Shapiro’s Capitol Theatre Opening Speech
Welcome to The Capitol Theatre!
It’s been a long strange trip and for me it began at a Grateful Dead show at Rosemont Horizon in Chicago on March 11, 1993. Everyone laughs when they hear that, but it’s a true story, the details of which are probably best saved for a more… intimate environment. (Although it was “The Ken Nordine Show” if anyone wants to look it up.)
My experience that night led me to the front door of a great, dingy, beautiful rock club in Lower Manhattan called Wetlands and that was where I learned everything I know about putting on shows.
Because Wetlands probably had the WORST SIGHTLINES of any rock venue ever, we had to work harder to create an environment where music fans would still love going to shows, even if sometimes they literally couldn’t see the show.
And that actually turned out to be the magic of Wetlands. Because you couldn’t always see what was going onstage, you were forced to spend time with your friends at the bar or in the basement.
Our goal here at The Cap is to combine the beauty and acoustics of this one-of-a-kind theater with the warm and friendly environment of Wetlands.
So, we feel Wetlands’ influence tonight and I want to thank Wetlands’ founder, Larry Bloch, who in 1996 basically gave Wetlands to a 23 year old just out of college who not only had zero experience running a music venue—I had never worked in a music venue before and that was probably because I had never had a full-time job before. Larry had faith in me and for that I will always be grateful.
But, tonight is about a room with great sightlines. A room with no bowling lanes. A room that has as good a pedigree as any venue standing, not just in America, but on the whole planet: The Stones, Floyd, Janis, Clapton, Bowie, Santana, Ozzy, B.B, Iggy and, of course, the Dead.
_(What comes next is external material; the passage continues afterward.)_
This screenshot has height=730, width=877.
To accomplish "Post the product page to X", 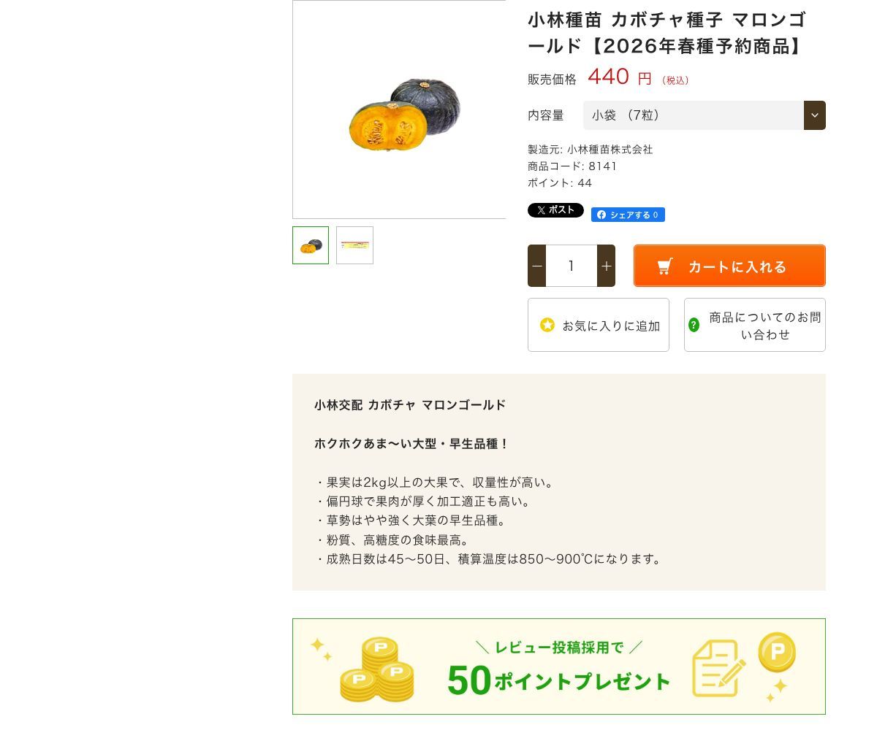I will [555, 210].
Someone said it well in 1970 when they said:
“There are only two theaters, man, there are only two places that are set up groovy for music and for smooth stage changes, good lighting, and all that….the Fillmore East and The Capitol Theatre.”
That was Jerry Garcia.
So, we give a huge shout out tonight to Thomas Lamb, who built this theater in 1926, as well as over 100 of America’s most important and most beautiful theaters—all with no email, no phone, no PDFs. A historic and truly unprecedented achievement that boggles the mind. We have added the most advanced technology available today in order to AUGMENT and lift the beauty that was already here; to add a new dimension to Lamb’s original vision.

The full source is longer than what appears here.